When would one use "im" and "am" rather than "in dem" and "an dem?
I'm new to German and I get a bit confused about when it's "dem" or "im" or "den" rather than "in der" or "in dem" and so on.
"Duden - Die Grammatik" 8th edition chapter 3.5 - ***Verschmelzung von Präposition und Artikel*** will tell you everything - and a little more - you might wanna know about your special problem and all further efforts in learning German. A less '*hardcore*' version is *Duden - Richtiges und gutes Deutsch*.
In many languages, prepositions and articles are sometimes contracted.
- an + dem + noun → am + noun
- in + dem + noun → im + noun
- zu + dem + noun → zum + noun
- zu + der + noun → zur + noun
Contractions that may occur in informal speech:
- vor + dem + noun → vorm + noun
As for choosing between different cases:
If the case comes after a verb, you have to know what case the verb demands.
This corresponds to the knowledge of deciding if the correct English sentence is "I touch you." or "I touch to you." and very often, the construction with "to" corresponds to dative in German and without it to accusative in German. In the light of the next phrase it can be more helpful to think of the action being done "for" someone when the dative is used.
For prepositions again, you should learn what case they demand, but an important rule is: If the meaning is where something is, then the object has to take the dative, if the meaning is where it moves to, then the object has to take the accusative. Note that this deviates from the correspondence with "to" in the previous paragraph.
It would be good to ask a more specific question if you want to know more.
Schiller has also used "ueberm (Sternenzelt)" as far as I recall. Is it normal in colloquial speech?
@ArmenTsirunyan Where I live not only "überm" but also "übern" is used. Also "unterm"/"untern", "durchn", "in'n", "mitm", "miter" (for "mit der") and so on are used.
So for feminine nouns, "zur" works, but if you preposition was "in" then your are SOoL and have to use "in der"? Or is that just wrong?
There are *so many* contractions that exist but aren’t listed in this post while at the same time the post reads itself as if it presented an exhaustive list.
My German teacher put it like this: Keep it short, that is, use the so called obligatory contractions, but she also mentioned that it is not a mistake to use an + dem instead of am, for example. I find the emphasizing mentioned below by AGuyCalledGerald a good argument for not being a mistake and also for the situation when you wouldn't want to contract.

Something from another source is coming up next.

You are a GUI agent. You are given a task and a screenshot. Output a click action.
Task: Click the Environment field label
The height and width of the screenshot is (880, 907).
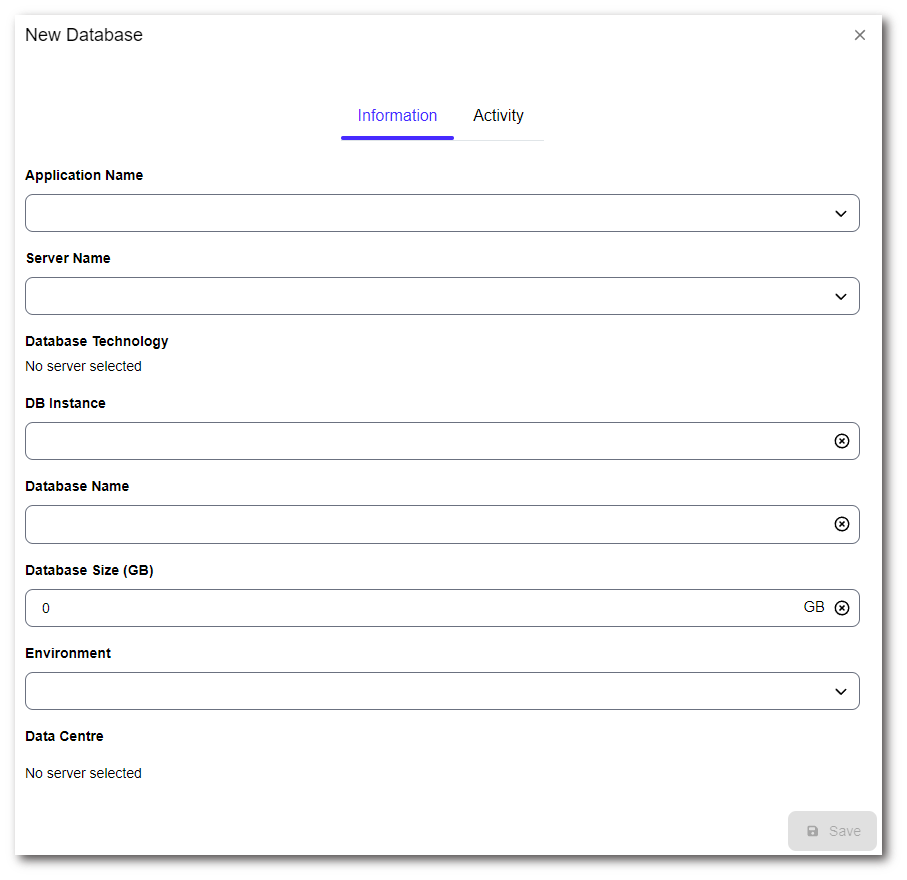(x=68, y=653)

In informal speech, uncontracted expressions like in dem Haus, an der Strasse etc. may occur, but always in a meaning like in diesem Haus or an dieser Strasse.
A: »In welchem Haus wohnt er?«
B zeigt auf das linke Gebäude und sagt: »In dem Haus.«
Is "in dem Haus, in dem ich damals lebte" really *informal*? At the same time, I cannot replace the first occurrence of "dem" with "diesem" in that construction (the second one is something else, anyway, of course).
@O. R. Mapper, you can't replace it by "diesem" but still the house you are talking about is specified by the Relativsatz. I think, the specification is the important thing.
@O.R.Mapper, I agree, one would have to add *jenem* to *diesem*. (The second *dem* may become *welchem* then.)
By the way, this a comment, not an answer. But I will not flag it after seven years ;)
In written German, use only the contractions listed by Phira.
in patterned speech
Etwas zum Besten geben, zur Schule gehen
Hans ist am größten.
If the noun to which the preposition is related has already been introduced or needs for other reasons not to be emphasized (e.g., if it is not important which one it is), it is better to use a contraction with a less "emphasizing" character:
Ich bin zum Bäcker gegangen.
An dem Tag habe ich schon etwas vor.
If you are in doubt, I would advise not using contractions, as they tend to sound a little "uncouth" if overused.